▶ [Data provided]:

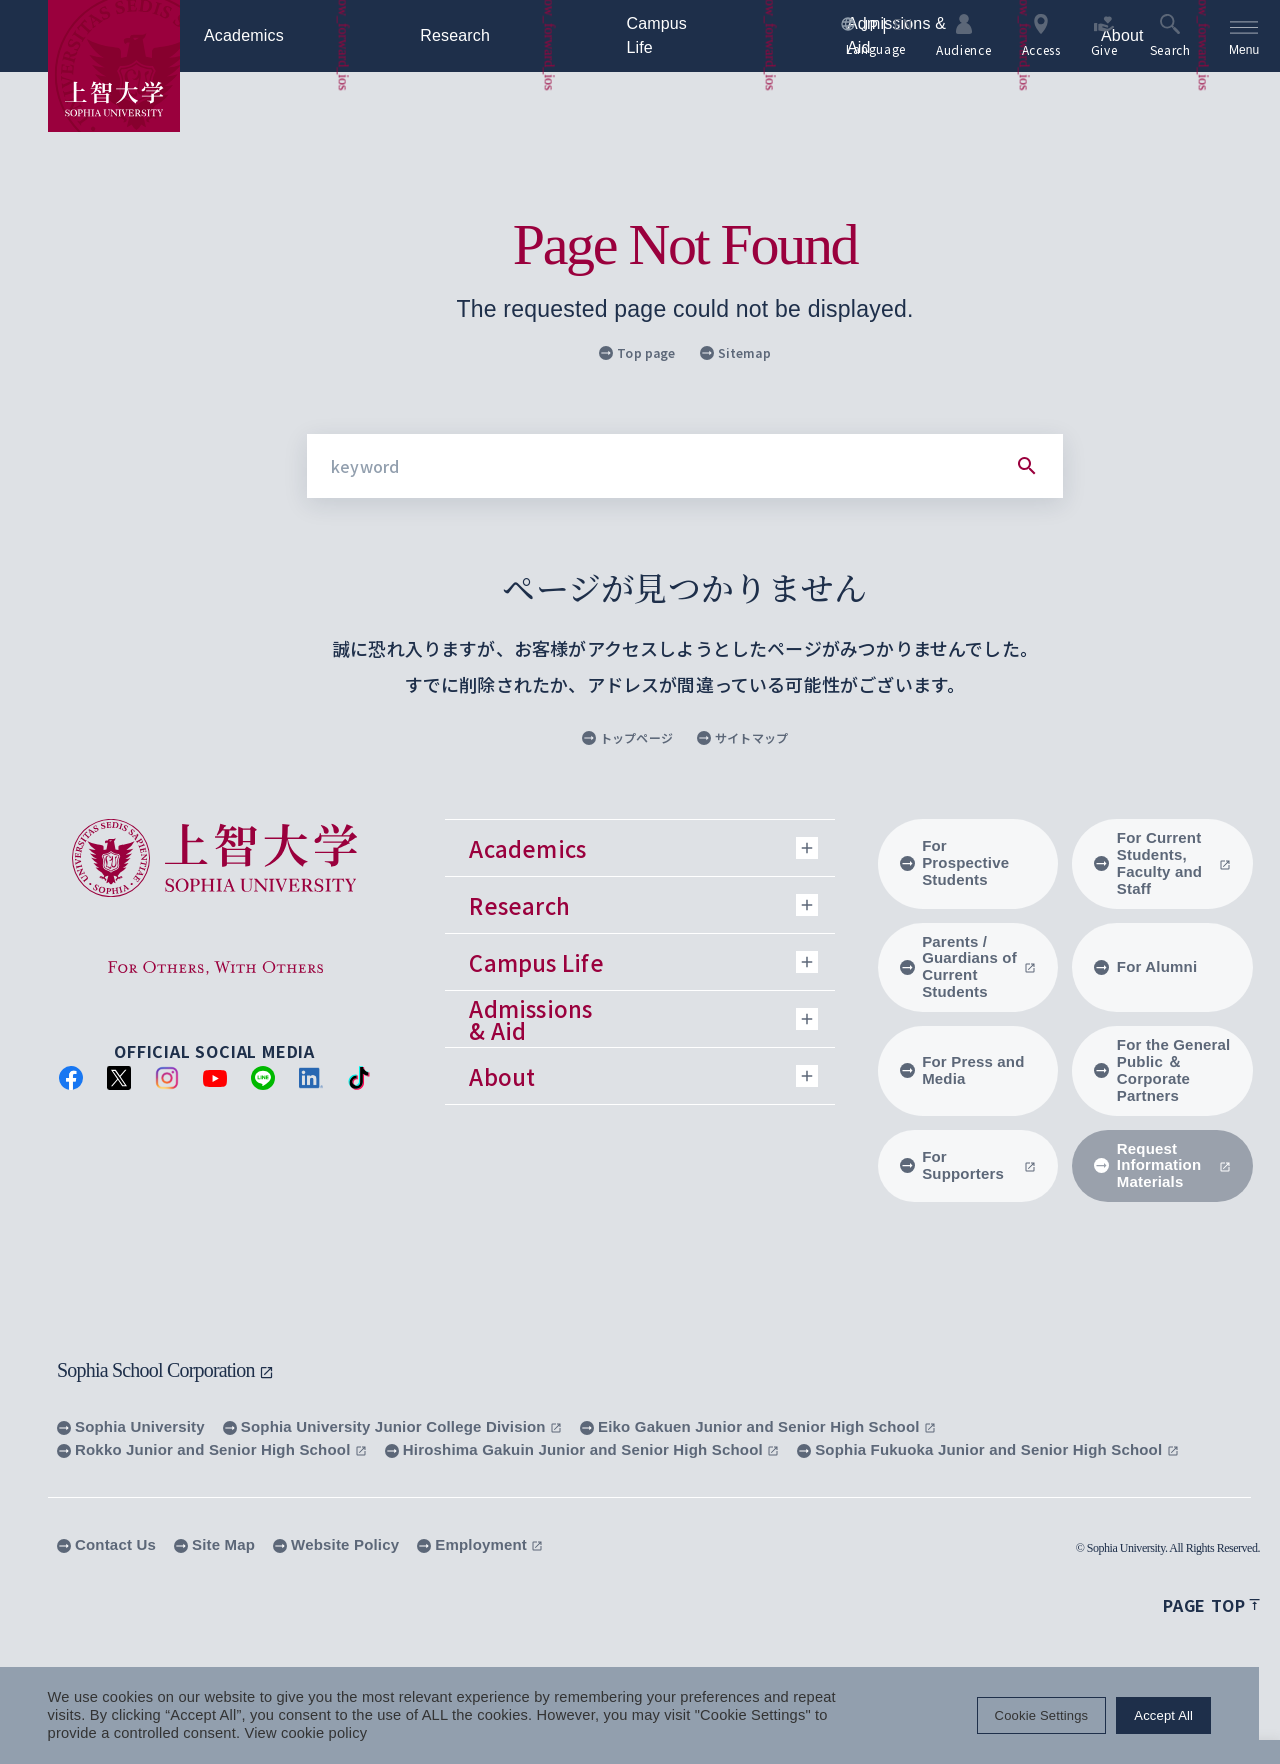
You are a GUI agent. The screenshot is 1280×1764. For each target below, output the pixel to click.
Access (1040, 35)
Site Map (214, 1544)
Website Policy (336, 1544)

==

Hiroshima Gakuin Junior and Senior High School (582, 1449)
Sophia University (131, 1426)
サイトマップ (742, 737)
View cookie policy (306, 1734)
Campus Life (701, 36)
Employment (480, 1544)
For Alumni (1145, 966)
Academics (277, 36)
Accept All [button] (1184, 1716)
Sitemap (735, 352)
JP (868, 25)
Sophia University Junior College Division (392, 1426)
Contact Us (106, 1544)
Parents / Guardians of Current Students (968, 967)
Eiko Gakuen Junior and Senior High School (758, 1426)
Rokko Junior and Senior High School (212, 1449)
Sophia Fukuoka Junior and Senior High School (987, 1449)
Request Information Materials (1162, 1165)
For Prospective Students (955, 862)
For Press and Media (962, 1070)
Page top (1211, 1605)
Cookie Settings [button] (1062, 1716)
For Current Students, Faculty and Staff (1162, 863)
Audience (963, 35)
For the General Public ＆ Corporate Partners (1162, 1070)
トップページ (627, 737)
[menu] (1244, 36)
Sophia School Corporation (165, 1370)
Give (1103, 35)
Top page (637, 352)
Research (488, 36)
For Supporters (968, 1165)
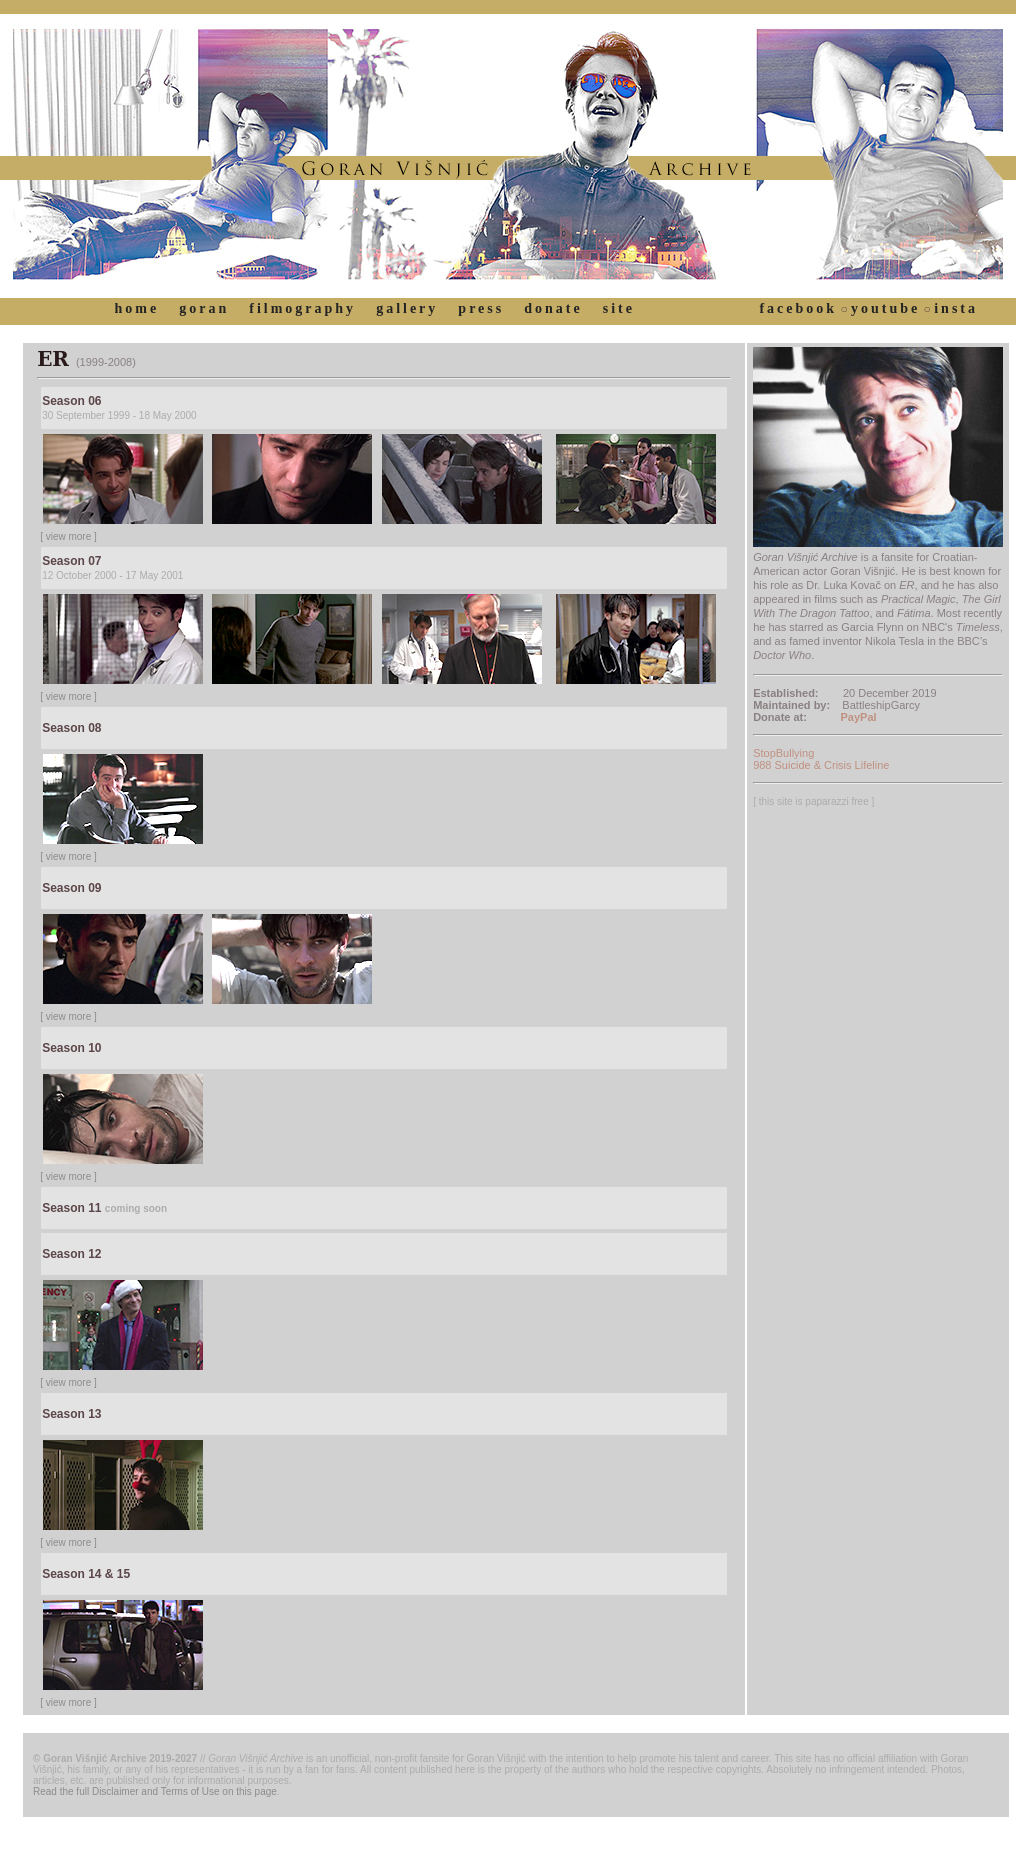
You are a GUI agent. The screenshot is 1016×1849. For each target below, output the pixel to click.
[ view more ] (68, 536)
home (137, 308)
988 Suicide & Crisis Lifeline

▶ [The problem]: Find every line in the data above that contains the word "agent" and copy each of those lines.

▶ [Task result]:
You are a GUI agent. The screenshot is 1280×1764. For each target below, output the pixel to click.
You are a GUI agent. The screenshot is 1016×1849. For each target below, output the pixel to click.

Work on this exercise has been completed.